Tracing from the cortex
To study the trajectories of corticofugal axonal projections and their interactions with cells of the basal telencephalon, we placed carbocyanine dye in the ventrolateral and dorsolateral cortex.
Unfortunately, it was impossible to use this approach successfully before CS 18, because removal of the pia, which is essential to avoid widespread diffusion of the dye, caused damage to the thin preplate at these early stages.

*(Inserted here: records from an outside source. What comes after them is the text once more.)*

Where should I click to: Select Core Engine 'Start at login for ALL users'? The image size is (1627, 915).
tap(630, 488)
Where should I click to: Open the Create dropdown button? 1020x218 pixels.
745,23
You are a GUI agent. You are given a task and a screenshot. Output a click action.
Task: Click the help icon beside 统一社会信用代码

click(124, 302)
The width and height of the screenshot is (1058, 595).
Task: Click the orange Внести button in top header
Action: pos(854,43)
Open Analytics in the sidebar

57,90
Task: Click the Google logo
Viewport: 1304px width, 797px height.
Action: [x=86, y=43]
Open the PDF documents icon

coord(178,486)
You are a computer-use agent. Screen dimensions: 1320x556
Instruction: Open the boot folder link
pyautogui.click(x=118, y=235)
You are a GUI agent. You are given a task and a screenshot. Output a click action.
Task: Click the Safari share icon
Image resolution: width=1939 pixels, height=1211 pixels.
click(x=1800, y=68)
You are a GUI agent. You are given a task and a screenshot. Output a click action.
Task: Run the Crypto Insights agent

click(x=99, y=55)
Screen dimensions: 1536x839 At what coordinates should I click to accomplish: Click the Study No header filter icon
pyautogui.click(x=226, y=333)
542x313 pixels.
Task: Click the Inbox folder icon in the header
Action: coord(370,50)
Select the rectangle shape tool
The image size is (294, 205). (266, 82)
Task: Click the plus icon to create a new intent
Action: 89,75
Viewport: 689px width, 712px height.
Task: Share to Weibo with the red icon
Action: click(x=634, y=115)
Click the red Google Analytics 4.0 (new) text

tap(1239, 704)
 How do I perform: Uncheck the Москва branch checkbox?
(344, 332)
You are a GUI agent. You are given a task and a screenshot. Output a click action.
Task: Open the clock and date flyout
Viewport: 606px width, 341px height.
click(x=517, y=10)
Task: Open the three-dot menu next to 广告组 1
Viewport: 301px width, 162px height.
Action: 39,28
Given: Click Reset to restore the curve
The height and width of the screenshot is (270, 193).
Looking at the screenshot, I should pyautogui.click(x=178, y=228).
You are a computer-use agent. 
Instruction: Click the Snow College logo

Crystal placement at CS 18-20, even high in the dorsolateral cortex, labeled an extensive network of cells and processes in the preplate. Some of the superficial, tangential processes extended down to the edge of the LE, even at CS 18 (Fig. 8A,B). However, we do not believe that most, if any, of these processes were pioneering corticofugal axons, because many of them clearly belonged to labeled cell bodies lying ventral to the crystal placement (Fig. 8B), and most of these cells were clearly bipolar with a second labeled process extending further ventrally (Fig. 8A). In some cases, such labeled bipolar cells were seen dorsal to the crystal placement, with their other process extending for a long distance further dorsally and even around the medial aspect of the hemisphere (Fig. 8F). Similar bipolar cells were also seen in the LE (Fig. 8C,D). We conclude that this superficial network of cells and processes represents the apparently migratory population seen around this time with MAP2 staining (Fig. 4B,C).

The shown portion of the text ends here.